If you don't know that that means, let me explain. You buy product A and then you buy product B and then you end up buying product C which is mostly a simple way to let you use product A and B together.
The challenge with integration offerings is that they can easily just add complexity to the whole thing.
This concept has been top of mind as I've been reviewing visual page builders for WordPress (look for an upcoming article). One of the questions I keep asking is whether a theme should “support” some of these plugins without any additional work by the end user.
Now, don't get me wrong, I'm not saying the theme should come with all that functionality. Repeat after me: themes for looks, plugins for features.
But what I am saying is that in my opinion, the theme developers that go out of their way to put in place the support for other plugins (they expect will be used with their theme) will rule the Earth. Ok, maybe that's too strong.

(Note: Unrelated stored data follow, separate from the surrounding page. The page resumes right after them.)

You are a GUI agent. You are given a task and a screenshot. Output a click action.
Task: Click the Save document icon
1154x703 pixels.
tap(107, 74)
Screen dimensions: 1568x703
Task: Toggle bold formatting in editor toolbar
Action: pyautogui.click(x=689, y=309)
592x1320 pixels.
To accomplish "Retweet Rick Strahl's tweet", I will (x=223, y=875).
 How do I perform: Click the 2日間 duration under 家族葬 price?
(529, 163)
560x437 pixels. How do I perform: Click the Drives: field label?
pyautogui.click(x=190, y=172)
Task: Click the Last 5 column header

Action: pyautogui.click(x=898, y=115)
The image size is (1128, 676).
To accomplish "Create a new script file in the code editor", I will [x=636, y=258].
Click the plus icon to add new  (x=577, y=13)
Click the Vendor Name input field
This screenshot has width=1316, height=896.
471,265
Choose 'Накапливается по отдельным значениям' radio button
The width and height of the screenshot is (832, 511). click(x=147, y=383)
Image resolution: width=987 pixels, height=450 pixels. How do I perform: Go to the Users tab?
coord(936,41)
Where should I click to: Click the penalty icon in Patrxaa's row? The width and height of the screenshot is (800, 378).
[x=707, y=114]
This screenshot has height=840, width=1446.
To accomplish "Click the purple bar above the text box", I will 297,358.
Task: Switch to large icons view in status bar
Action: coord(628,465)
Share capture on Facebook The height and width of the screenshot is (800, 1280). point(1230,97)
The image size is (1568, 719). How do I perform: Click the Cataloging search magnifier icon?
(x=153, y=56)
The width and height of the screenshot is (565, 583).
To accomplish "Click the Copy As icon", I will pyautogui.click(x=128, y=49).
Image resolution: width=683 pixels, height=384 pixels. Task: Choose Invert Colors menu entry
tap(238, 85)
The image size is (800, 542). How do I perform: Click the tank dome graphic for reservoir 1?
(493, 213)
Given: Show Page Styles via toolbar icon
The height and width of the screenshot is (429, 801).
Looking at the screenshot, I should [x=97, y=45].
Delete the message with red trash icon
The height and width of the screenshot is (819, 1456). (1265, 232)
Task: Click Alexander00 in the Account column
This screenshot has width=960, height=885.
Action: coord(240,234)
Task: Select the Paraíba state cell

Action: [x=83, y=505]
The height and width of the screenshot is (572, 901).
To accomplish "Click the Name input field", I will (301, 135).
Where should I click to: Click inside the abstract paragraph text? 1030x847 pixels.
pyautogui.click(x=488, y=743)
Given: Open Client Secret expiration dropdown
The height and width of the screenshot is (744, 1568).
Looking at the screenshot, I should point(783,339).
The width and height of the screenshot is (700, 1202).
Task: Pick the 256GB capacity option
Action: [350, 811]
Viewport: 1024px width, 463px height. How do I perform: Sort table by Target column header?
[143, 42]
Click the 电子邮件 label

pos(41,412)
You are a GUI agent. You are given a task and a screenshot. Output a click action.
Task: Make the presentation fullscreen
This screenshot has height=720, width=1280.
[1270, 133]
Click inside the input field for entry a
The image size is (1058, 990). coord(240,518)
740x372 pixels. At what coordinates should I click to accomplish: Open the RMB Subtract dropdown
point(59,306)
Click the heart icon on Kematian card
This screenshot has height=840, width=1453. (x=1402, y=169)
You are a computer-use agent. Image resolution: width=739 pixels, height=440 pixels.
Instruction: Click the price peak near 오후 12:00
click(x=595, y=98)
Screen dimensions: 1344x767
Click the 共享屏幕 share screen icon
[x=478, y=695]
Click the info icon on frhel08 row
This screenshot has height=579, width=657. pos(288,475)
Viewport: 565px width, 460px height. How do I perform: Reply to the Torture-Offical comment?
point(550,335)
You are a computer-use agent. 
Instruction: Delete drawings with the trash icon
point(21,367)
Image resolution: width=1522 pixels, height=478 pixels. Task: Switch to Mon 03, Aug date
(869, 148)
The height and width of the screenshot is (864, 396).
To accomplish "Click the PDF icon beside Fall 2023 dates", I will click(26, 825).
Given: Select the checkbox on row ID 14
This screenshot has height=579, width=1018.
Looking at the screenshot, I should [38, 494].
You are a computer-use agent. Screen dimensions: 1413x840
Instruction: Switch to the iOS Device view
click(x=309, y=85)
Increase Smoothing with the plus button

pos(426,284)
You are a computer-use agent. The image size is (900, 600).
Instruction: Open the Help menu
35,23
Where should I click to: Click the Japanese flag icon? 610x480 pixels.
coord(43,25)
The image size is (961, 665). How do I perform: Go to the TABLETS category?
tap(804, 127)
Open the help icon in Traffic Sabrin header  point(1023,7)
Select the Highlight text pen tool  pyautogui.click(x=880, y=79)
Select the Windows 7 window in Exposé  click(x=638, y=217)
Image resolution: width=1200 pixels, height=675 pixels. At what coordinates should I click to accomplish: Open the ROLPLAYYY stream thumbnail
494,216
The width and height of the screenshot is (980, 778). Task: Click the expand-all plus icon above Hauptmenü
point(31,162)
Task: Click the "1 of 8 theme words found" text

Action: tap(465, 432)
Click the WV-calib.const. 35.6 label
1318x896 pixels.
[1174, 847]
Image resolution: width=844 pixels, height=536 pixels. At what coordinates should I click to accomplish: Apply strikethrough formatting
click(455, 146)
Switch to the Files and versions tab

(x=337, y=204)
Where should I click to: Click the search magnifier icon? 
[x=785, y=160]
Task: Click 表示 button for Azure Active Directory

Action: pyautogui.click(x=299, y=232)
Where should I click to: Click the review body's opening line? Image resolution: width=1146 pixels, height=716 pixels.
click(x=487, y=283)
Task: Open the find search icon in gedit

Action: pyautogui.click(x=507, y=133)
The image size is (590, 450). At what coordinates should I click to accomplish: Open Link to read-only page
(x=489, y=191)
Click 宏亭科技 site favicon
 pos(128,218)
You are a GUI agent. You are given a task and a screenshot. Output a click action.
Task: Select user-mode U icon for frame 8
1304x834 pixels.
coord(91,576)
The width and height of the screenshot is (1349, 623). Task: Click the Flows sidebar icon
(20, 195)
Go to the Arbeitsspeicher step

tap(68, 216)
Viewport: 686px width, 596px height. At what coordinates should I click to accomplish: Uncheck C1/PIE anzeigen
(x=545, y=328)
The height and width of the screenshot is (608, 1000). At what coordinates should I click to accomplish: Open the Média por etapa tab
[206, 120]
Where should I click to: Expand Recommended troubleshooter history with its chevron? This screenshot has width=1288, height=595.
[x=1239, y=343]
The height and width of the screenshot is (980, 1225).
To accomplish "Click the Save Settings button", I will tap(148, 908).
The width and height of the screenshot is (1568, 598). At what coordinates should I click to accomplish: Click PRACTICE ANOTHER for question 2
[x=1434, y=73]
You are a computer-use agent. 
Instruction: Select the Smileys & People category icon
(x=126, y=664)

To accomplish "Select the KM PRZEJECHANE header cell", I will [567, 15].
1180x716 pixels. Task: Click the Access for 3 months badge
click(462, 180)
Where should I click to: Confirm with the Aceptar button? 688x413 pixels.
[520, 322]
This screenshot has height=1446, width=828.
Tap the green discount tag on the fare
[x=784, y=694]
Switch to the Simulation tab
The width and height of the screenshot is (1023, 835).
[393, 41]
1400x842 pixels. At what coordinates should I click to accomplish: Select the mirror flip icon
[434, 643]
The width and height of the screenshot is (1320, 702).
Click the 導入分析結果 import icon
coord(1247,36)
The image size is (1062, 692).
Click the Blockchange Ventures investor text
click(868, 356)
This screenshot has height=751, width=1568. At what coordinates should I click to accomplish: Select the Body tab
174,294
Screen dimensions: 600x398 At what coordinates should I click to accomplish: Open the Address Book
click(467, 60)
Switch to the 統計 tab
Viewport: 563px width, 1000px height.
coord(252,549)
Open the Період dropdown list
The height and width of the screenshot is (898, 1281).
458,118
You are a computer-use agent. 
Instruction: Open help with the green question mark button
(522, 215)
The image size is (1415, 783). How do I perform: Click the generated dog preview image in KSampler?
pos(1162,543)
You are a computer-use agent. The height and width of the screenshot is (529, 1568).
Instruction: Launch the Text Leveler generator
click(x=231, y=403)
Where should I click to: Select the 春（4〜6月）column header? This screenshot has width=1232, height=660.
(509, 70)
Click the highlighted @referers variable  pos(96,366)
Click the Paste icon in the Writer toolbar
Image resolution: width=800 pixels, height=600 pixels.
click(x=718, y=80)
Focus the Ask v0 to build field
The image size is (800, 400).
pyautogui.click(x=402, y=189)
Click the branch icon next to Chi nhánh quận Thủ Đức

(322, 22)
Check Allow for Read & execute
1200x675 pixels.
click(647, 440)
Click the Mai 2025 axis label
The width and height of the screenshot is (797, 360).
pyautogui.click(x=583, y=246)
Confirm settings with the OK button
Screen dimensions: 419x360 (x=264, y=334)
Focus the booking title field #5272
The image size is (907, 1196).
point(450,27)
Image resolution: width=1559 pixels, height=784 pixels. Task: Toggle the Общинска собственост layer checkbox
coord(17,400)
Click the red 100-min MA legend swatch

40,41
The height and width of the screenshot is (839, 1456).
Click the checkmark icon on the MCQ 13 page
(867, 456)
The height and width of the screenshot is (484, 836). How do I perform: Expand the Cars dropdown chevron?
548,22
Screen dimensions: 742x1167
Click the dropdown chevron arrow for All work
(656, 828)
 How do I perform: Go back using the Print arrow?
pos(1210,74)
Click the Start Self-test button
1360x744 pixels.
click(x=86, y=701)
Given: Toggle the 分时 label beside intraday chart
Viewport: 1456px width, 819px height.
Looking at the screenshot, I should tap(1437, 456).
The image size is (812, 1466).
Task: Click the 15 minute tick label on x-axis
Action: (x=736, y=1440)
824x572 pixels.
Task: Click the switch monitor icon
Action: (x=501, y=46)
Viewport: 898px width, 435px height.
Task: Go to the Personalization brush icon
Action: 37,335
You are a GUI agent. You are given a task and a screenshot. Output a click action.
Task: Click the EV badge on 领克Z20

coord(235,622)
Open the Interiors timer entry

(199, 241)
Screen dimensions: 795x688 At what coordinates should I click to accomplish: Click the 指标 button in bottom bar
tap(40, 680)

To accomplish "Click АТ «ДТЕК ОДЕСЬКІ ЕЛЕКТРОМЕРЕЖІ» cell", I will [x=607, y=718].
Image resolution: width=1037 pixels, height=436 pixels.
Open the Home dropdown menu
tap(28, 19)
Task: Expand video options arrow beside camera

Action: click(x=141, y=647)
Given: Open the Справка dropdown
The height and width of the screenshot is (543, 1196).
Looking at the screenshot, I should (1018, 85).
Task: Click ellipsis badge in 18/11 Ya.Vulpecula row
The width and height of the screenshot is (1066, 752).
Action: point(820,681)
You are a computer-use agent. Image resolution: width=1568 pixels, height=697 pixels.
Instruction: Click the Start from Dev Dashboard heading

But I'll like them a lot better.
The future of WordPress themes
Let me introduce you to a case in point. An example that I think is getting it right.
Oxford is a theme from Theme Foundry.
They're not the first company to make WordPress themes.
They're not the first company to use a designer font in their themes (rather than a Google font).
But I think they may be the first company to integrate their theme with Typekit – without you having to be a Typekit client. And without you having to do anything.
It just works.
Why is this the future of WordPress themes?
To be clear, I'm not saying Typekit integration is the future of WordPress themes. I'm not saying that Oxford is the future of WordPress themes. I'm not even saying that Theme Foundry is the future of WordPress themes.
But the thinking behind the work that Drew and his team have completed here is what I think will be the future of WordPress themes:
- Easy integration
- Implementation taken care of for you
- No fuss
- All for the users' benefit
When you stop thinking about “that's not my job” (in any development effort) and start thinking about “how can I make this easy” – you're helping move things forward.
Well, from what I understand, the Theme Foundry team is going to start rolling Typekit integration into other themes they produce, even giving people a chance to change some of the fonts.
And from there, who knows where they (or others) will go?
Maybe we'll see people integrate natural support for plugins like:
- Barley (front-end post editing)
- VelocityPage (front-end page editing)
- Aesop (story-telling)
Oh what a wonderful world that would be.